In this case, ‘rejection’ means non-acceptance of the EVM counts for that ‘population’ and doing manual counting of VVPAT slips for all the remaining EVMs of that ‘population’.
In such a scenario, the election result should be declared only on the basis of the VVPAT count.
Thus, VVPAT-based audit of EVMs involves three essential elements —
(a) a clear definition of the ‘population’ of EVMs from which the statistical sample would be drawn.
It could be all the EVMs deployed in an Assembly constituency, a Parliamentary constituency, a State as a whole, India as a whole, a region (or group of districts) within a State, or any other.
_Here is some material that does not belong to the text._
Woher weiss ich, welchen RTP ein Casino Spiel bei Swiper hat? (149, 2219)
The population size (N) could vary widely depending on how we define the ‘population’;
(b) determination of a statistically correct and administratively viable sample size (n) of EVMs whose VVPAT slips will be hand counted;
(c) application of the ‘decision rule’, viz., in the event of a mismatch between the EVM count and the VVPAT count in the chosen sample of ‘n’ EVMs, the hand counting of VVPAT slips will have to be done for all the remaining (N-n) EVMs forming part of that ‘population’
When the population size (N) of EVMs is 100, the sample size (n) required is 99, that is it is nearly as big as the population size.
As N increases, n also increases but at a much slower rate and ‘hits a plateau’ beyond some point so that further increases in population size have no effect on the sample size
If we define the EVMs deployed in an Assembly constituency or Parliamentary constituency as the ‘population’, then in view of the smaller population sizes (N), the sample sizes (n) required are rather big.
Hence, both these choices for ‘population’ are administratively unviable
If we define the EVMs deployed in a State as a whole or India as a whole as the ‘population’, then in view of the bigger population sizes (N), the sample sizes (n) required are very small
But the workload involved in hand counting the VVPAT slips for all the remaining (N-n) EVMs of the population, in the event of a mismatch, is very large and administratively unviable for India as a whole and for all States except the smaller States
Way Forward
The Supreme Court must compel the ECI to make public how it has defined the population, how it has arrived at its sample size, and most importantly, its decision rule in the event of a mismatch.
Only then, the Supreme Court’s order of 2013 on VVPAT would be implemented faithfully in letter and spirit.